In the United States, July is Minority Mental Health Month or more recently known as BIPOC Month (BIPOC stands for Black, Indigenous, and People of Color). This is to help address mental health stigma within the BIPOC communities themselves as well as look for more resources that can specifically be given to these individuals.
According to the Substance Abuse and Mental Health Services Administration (SAMHSA) and the CDC:
- In 2017, 10.5% (3.5 million) of young adults age 18 to 25 had serious thoughts of suicide including 8.3% of non-Hispanic blacks and 9.2% of Hispanics.
- In 2017, 7.5% (2.5 million) of young adults age 18 to 25 had a serious mental illness including 7.6% of non-Hispanic Asians, 5.7% of Hispanics and 4.6% of non-Hispanic blacks.
- Feelings of anxiety and other signs of stress may become more pronounced during a global pandemic.
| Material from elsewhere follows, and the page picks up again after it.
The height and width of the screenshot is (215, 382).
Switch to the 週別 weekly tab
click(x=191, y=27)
- People in some racial and ethnic minority groups may respond more strongly to the stress of a pandemic or crisis.
A unique purpose of this month is to not only understand how today there may be specific issues BIPOC communities face with disproportionate inequalities due to systemic racism or barriers, but often faced with years – even generations – of trauma, which translates to socioeconomic disparities and, in turn, is linked to mental health concerns today.
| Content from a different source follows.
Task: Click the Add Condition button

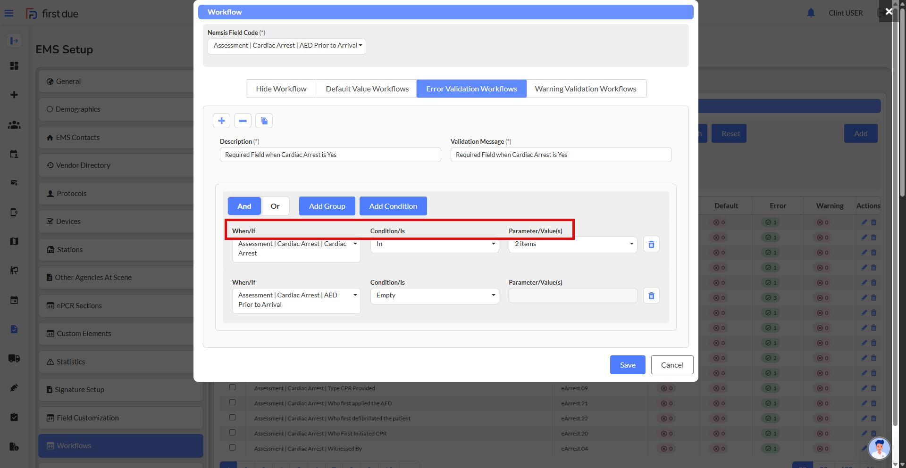Action: (393, 206)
There are many established barriers for BIPOC that can affect their ability to even begin treatment for mental health disorders as well as receive effective treatment, such as:
- differing cultural perceptions about mental illness
- racism and discrimination in the mental health system
- access barriers
- a fear or mistrust of the mental health treatment they receive
How Do You Start?
There are several things you and your church as well as your counseling centers in your communities can do now.
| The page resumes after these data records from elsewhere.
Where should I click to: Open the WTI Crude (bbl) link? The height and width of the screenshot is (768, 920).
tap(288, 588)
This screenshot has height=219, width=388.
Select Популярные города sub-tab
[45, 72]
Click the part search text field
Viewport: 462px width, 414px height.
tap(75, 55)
- Talk With Your Communities
Go provide an open forum to have BIPOC community members speak on this topic. Give them a platform not only to talk about concerns but have open dialogue that promotes an active discussion and reduces stigma. Also, meet with people one on one who may not be ready to stand up and talk about it but still wants to have their voice heard. And simply listen.
- Look At How You Connect People To Counseling
Are some of your ways of connecting people to counseling actually a barrier for the BIPOC community? Do you have counselors that would be a benefit for minorities to see specifically?
- Be A Champion Within The Church On Racism
Look at all the socioeconomic factors that actually cause mental health concerns for the BIPOC community. What more could you do to help make these barriers less impactful and shine the light of Jesus to the community?